**YOUR OBJECTIVE**.
Every line from the one containing "Select the PiP tool" to the end of the records below must be copied exactly, and no pictures may be included.

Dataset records
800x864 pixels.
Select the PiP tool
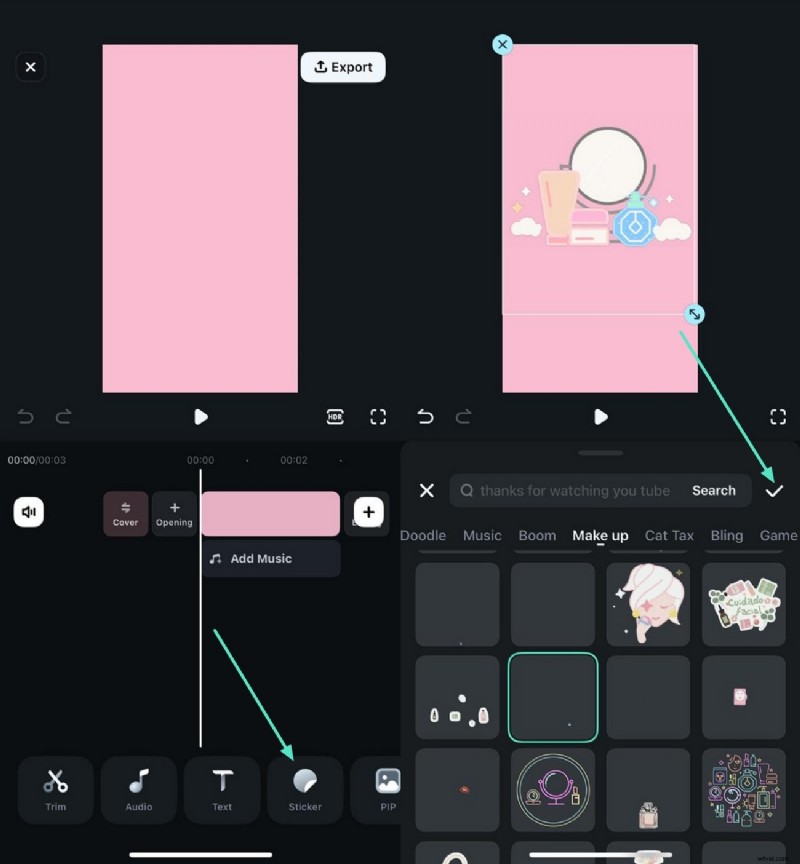[x=388, y=790]
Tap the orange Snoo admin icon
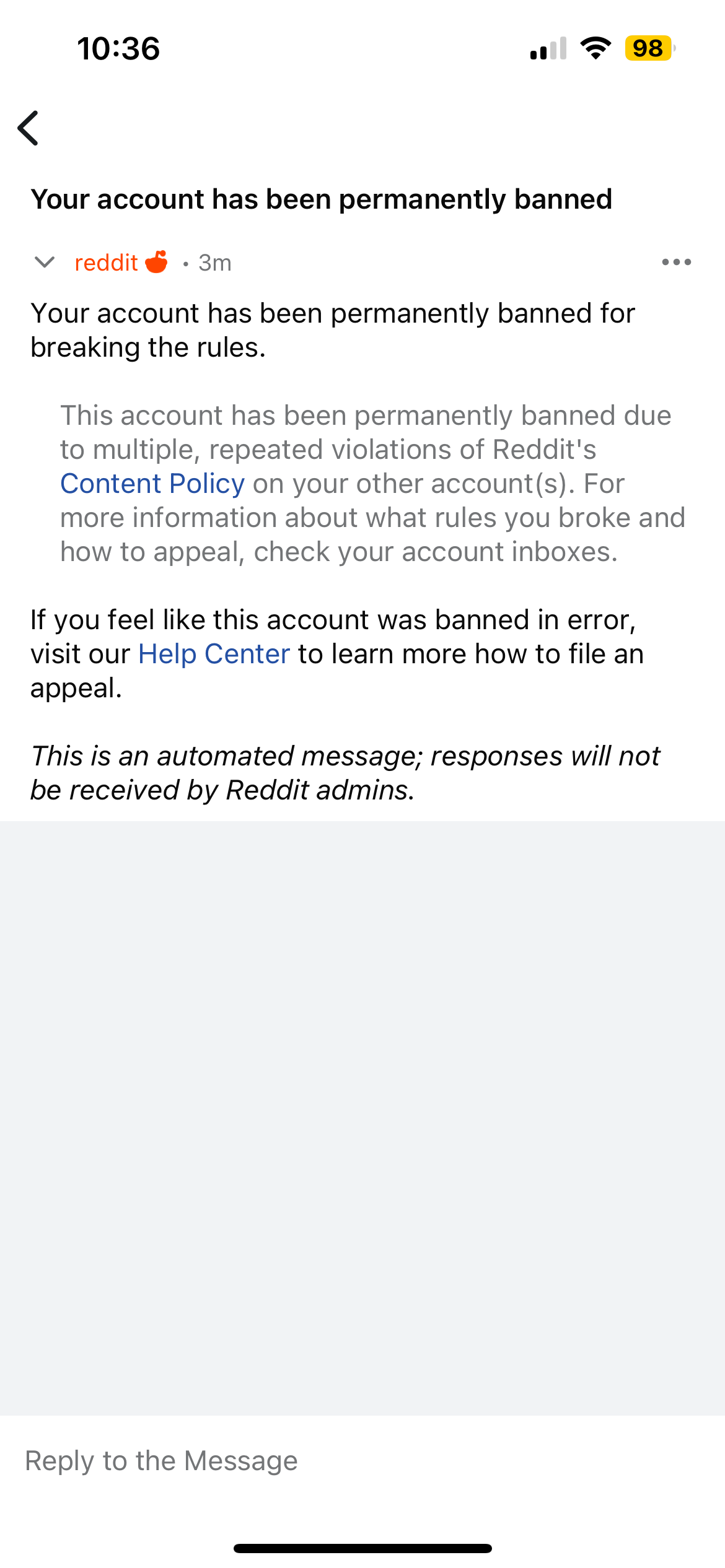 [156, 262]
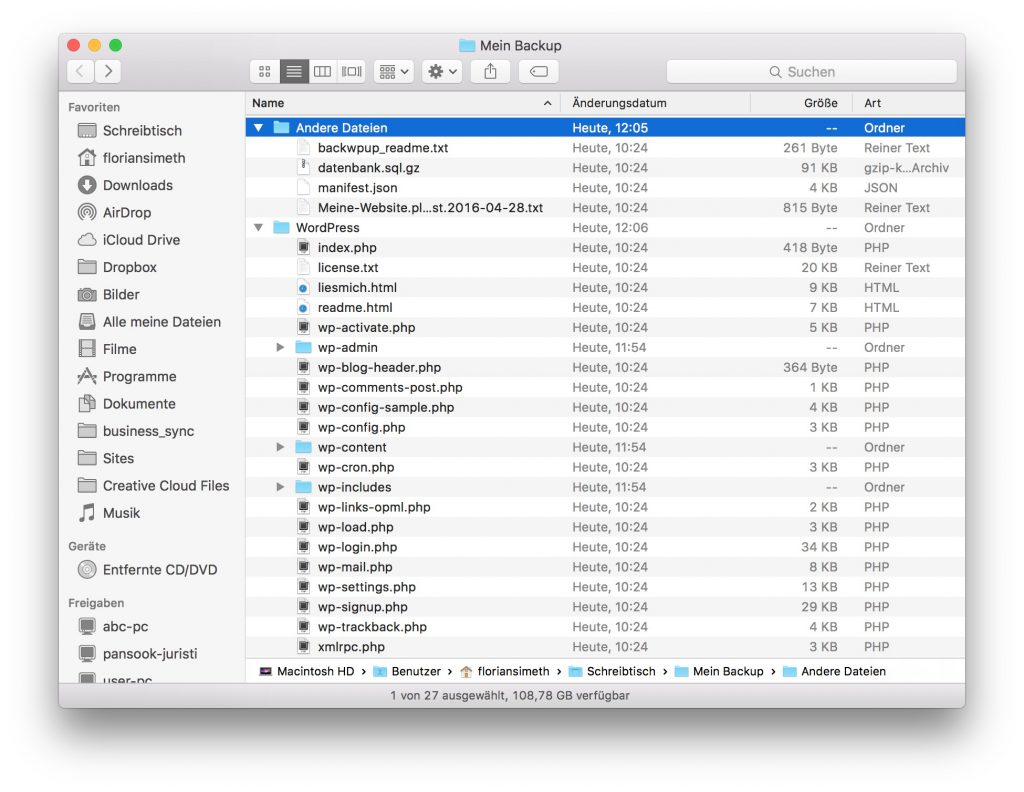Expand the wp-admin folder
Image resolution: width=1024 pixels, height=792 pixels.
click(x=281, y=347)
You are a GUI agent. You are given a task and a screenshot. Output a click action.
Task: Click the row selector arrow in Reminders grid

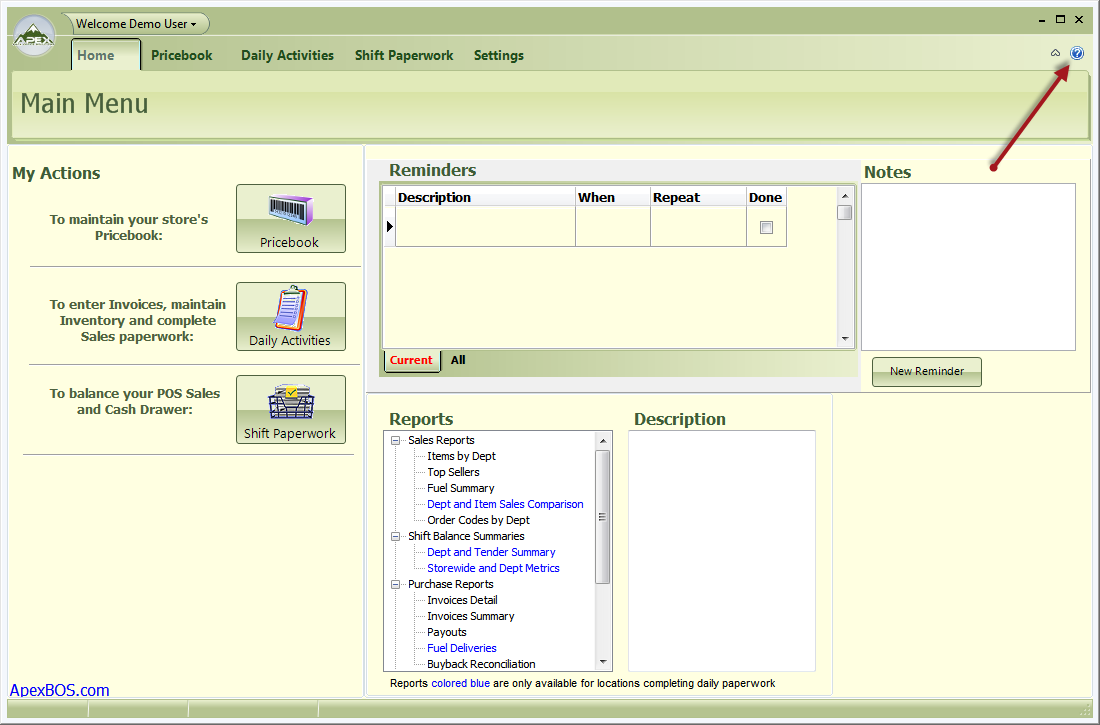tap(389, 227)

**TASK RESPONSE**.
Select the PiP tool
[x=388, y=790]
Tap the orange Snoo admin icon
 [156, 262]
Expand the wp-admin folder
Image resolution: width=1024 pixels, height=792 pixels.
click(x=281, y=347)
You are a GUI agent. You are given a task and a screenshot. Output a click action.
Task: Click the row selector arrow in Reminders grid

tap(389, 227)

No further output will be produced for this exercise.